As many as 99 doctors in the country, a majority of the general practitioners, have succumbed to COVID-19, the Indian Medical Association (IMA) said on Wednesday and declared a red alert for medicos and medical administrators asking them to raise their guard. According to IMA National COVID registry data, of the total 1,302 doctors infected with COVID-19, 99 have succumbed to the disease. Of those dead, 73 were above the age of 50 years, 19 in the age-group of 35-50, and seven below 35 years, the data showed.
“IMA declares RED ALERT to doctors and medical administrators to raise their guard. If COVID-19 mortality has to be lessened, it has to start with doctors and hospitals,” the doctors’ body said in a statement.
The IMA strongly advocated the leadership of doctors in adopting all scientific best practices.
This requires intense review and updating of all administrative setups in the hospitals, including infection control protocols.
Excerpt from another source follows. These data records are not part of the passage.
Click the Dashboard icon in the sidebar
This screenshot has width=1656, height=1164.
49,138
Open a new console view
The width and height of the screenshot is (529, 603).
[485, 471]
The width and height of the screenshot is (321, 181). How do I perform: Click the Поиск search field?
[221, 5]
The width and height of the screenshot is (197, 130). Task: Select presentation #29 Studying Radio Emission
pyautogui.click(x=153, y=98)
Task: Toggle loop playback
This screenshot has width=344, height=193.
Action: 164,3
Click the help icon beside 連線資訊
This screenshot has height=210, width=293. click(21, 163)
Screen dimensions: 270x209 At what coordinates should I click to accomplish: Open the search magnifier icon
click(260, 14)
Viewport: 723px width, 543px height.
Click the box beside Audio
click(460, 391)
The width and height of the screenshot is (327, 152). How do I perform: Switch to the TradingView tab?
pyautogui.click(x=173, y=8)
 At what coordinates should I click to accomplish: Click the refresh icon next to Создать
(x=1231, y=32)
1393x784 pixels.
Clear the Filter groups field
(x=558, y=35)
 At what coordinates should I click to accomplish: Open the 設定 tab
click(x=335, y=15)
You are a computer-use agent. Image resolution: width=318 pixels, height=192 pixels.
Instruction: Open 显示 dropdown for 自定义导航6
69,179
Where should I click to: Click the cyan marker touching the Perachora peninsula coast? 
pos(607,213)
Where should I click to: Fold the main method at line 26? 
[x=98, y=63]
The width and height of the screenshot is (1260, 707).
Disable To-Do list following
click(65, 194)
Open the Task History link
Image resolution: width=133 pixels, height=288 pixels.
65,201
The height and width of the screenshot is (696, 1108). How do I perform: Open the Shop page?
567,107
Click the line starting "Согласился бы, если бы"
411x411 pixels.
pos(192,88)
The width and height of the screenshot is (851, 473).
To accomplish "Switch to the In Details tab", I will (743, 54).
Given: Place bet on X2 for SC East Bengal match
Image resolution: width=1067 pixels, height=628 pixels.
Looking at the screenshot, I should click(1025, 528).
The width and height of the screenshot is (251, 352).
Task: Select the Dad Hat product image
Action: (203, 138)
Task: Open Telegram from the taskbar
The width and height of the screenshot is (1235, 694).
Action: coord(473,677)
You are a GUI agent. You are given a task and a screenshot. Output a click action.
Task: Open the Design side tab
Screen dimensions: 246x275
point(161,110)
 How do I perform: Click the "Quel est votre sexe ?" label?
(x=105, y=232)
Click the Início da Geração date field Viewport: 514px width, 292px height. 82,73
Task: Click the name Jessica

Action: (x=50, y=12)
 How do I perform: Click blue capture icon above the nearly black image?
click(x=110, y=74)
Any gap in providing for the safety of doctors, nurses and staff has to be plugged, it said in the statement.
A feedback system from the doctors, employees, and the public needs to be put in place. Cleaning and sanitising protocols should be meticulously adhered to, the IMA said.
“Analysis of data shows that while senior and young doctors are equally infected with COVID-19, mortality is higher among elders. While this is on expected lines, there is scope for lessening deaths across the age spectrum. Meticulous adherence to norms and discipline inside hospitals will have a salutary effect,” the statement said.
National President of IMA Dr Rajan Sharma said that while the medical profession remains the beacon of hope for the nation to lead the exit from the pandemic, COVID-19 death among doctors has become a matter of great concern.
“IMA strongly advocates the leadership of doctors in adopting all scientific best practices. Doctors need to take charge of the situation and ensure the safety of themselves, their families, their colleagues, and staff.”
Senior doctors who are decision-makers for the institutions have enhanced responsibility of taking care of their flock, the IMA national president said.
“Friendly and scientific batch posting needs to be implemented. Working hours should be tempered by concerns of safety. Providing for PPEs, training, physical distancing and sanitizers should be monitored on a daily basis.
“Operation theaters, labor rooms, laboratories, and casualties require special care. ICUs and Critical Care units deserve close scrutiny for adherence to best practices and protocols,” Secretary-General of IMA Dr RV Asokan said.